As the life’s end of the human being known as Robin grew nearer we seemed to appreciate each other more.  We overlooked flaws.  We noticed more attentively sunrises and sunsets.  We commented on the brightness of the moon.  We talked about the wind sliding across our faces.  It was as though none of these things existed before.  Without saying it we both wondered why we hadn’t lived our whole lives this way.  We both knew we never fully appreciated the time we had together.  I guess that’s the same for most people.  I now realize how sad that is.

I sat with Robin on the last night of her life.  As she lay in bed I held her hand and stroked her cheek.  I spoke to her about our life together.  I reminded her of the many things we had done, the places we visited and the people we had known.  I talked about our family.  I told her I loved her and said I would miss her very much.  I will always believe she heard me.  Robin died on a warm and sunny July morning.

I made the obligatory phone calls to friends and family.  I gave an almost rehearsed statement announcing Robin’s passing.  Everyone expressed sadness and their desire to be of help in any way possible.  I wasn’t able to focus on the conversations as I felt as though their words were spoken as a mere matter of courtesy.  I was just fulfilling what seemed like my obligation to everyone.  I was certain I forgot to call someone but didn’t care enough to give it much thought.

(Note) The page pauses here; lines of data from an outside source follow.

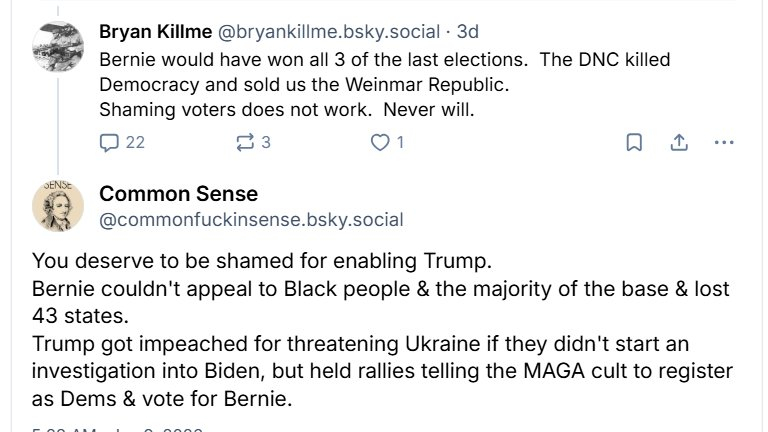Bookmark Bryan Killme's post

click(x=634, y=143)
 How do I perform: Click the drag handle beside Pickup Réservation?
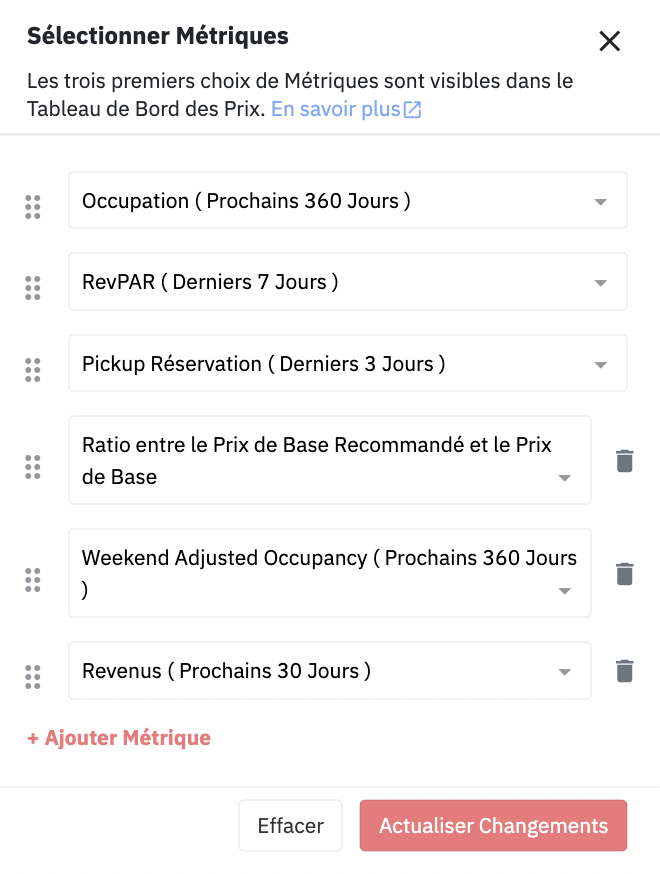tap(33, 370)
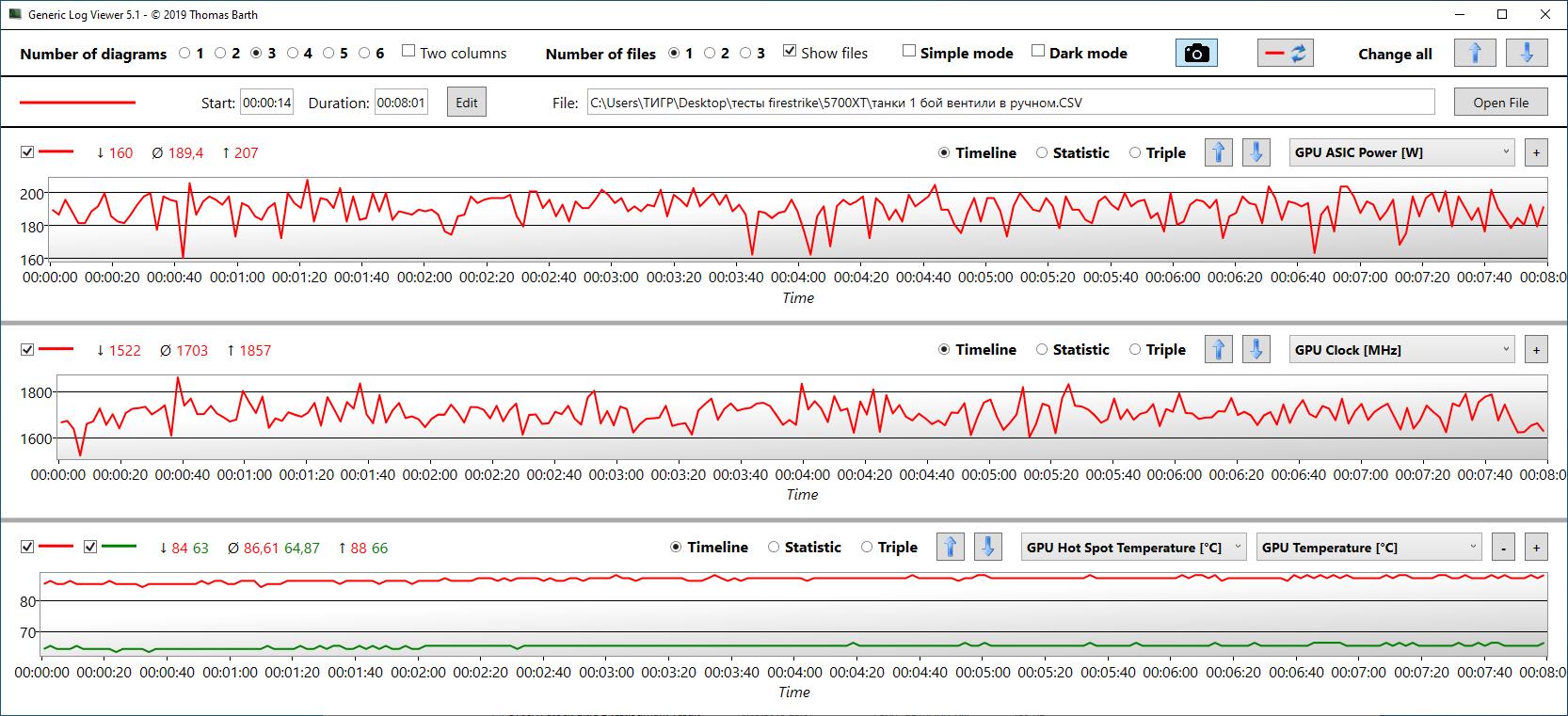The width and height of the screenshot is (1568, 716).
Task: Click up arrow in temperature diagram
Action: tap(951, 547)
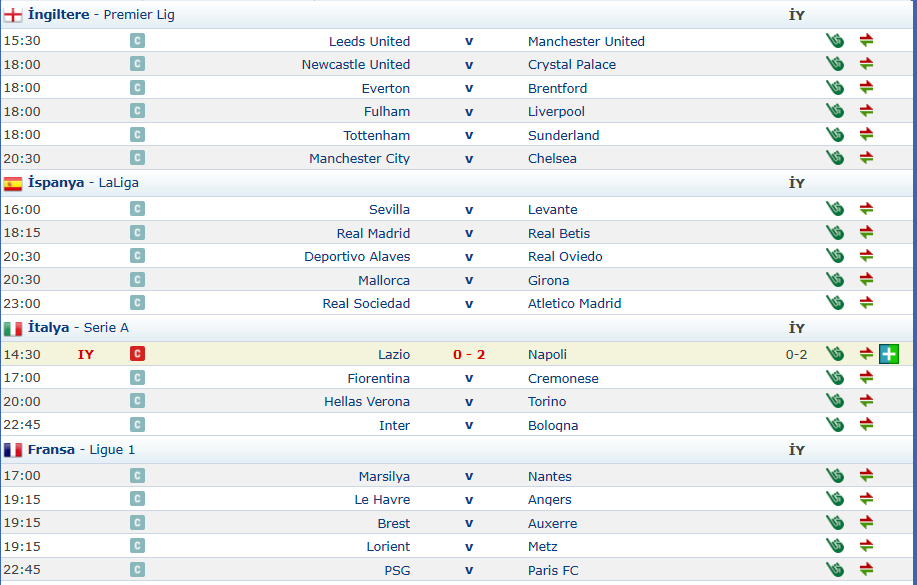917x585 pixels.
Task: Click the grey C icon for the Marsilya match
Action: click(137, 476)
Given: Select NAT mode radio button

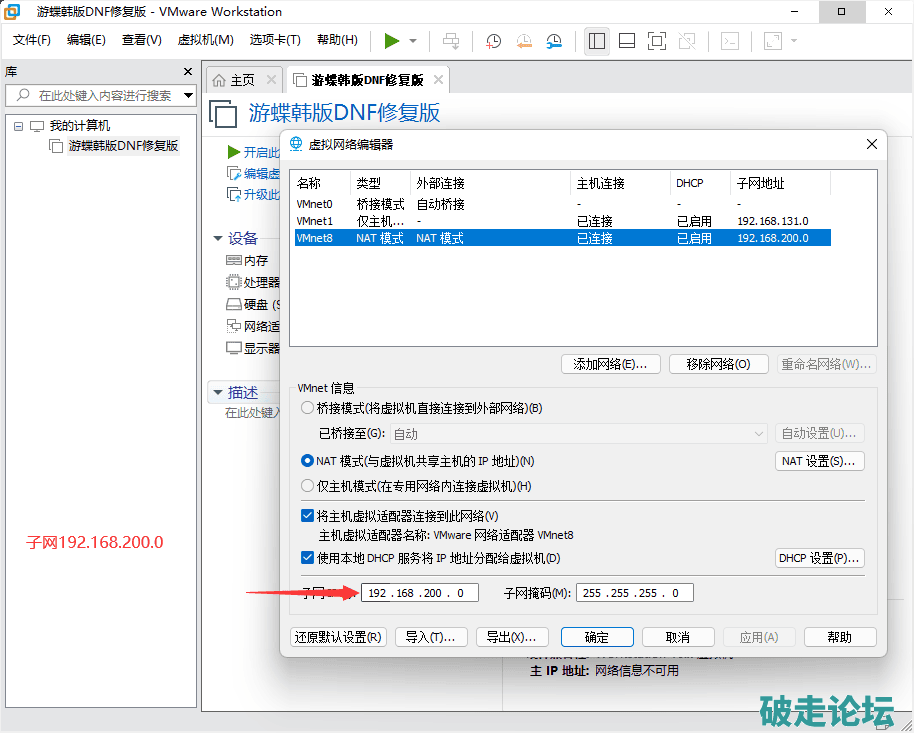Looking at the screenshot, I should tap(308, 461).
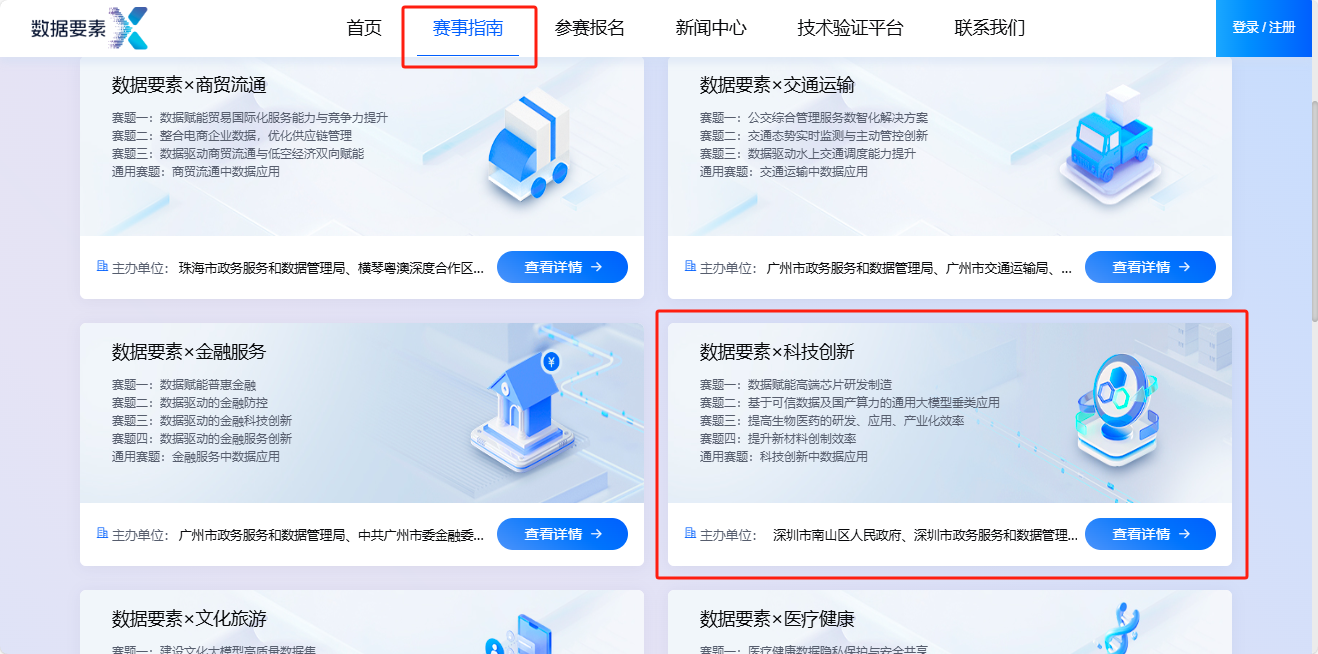Click the 登录 / 注册 button
The image size is (1318, 654).
coord(1264,28)
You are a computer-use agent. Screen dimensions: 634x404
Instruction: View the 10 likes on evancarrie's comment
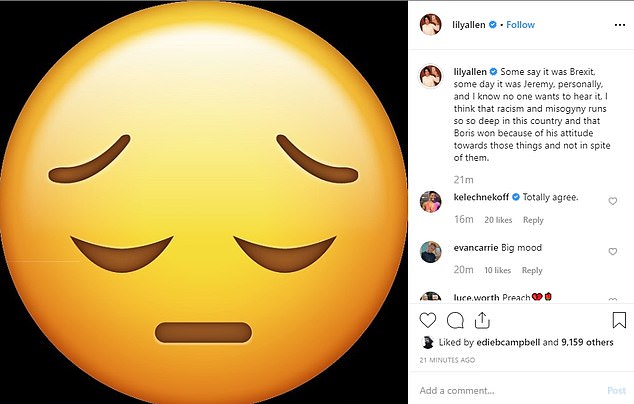tap(497, 270)
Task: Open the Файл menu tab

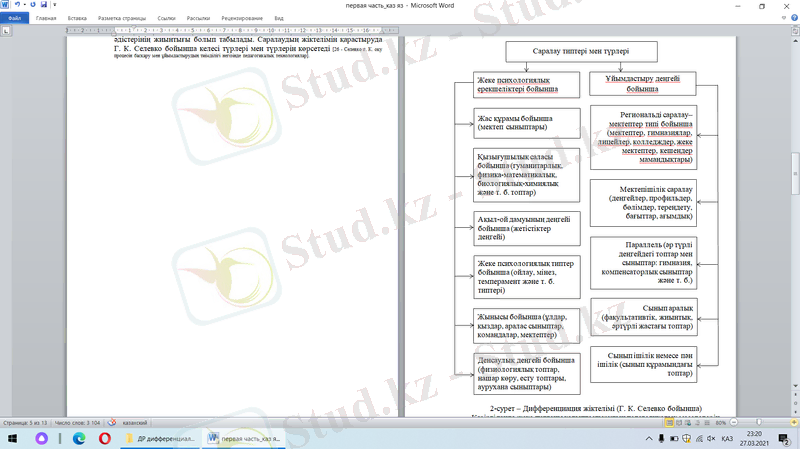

There was a small service for Robin.  That was her wish.  Although not much notice of the event was given there was a large presence of friends and family.  In my mind I was still fulfilling my obligation as a proper husband.  I don’t remember my thoughts at that time.  I want to believe I was thinking about the good life Robin had and our time together.

Robin’s time on this earth was too short but it was time well spent.  She made a difference in the lives of others, especially mine.  It is hard to imagine what direction my life may have taken without her.  I was a different person before I met her, and I’ll be a different person from now on.  Her passing was, in some ways, the end of my life as well.  At least the end of the person I was.

I am afraid.  Above all else I’m afraid I will forget some things about Robin.  I’m afraid I’ll forget her incredible exuberance for life.  I don’t want to forget her kindness and love for people.  I want to remember her naivety that appeared at just the right moments.  Most of all, I’m afraid I’ll forget how her voice sounded.  I want to remember the words she used and the tone of her speech.  I know once I forget the sound of her voice I can never get that memory back.

I am a human being capable of adapting to changes in my life.  I am a person and I have the inherent ability to overcome adversity.  I must find a way to become a different person, a new person and most of all, a better person.  But I will never forget my former self, my old life and the person I will forever remember, my wife, Robin.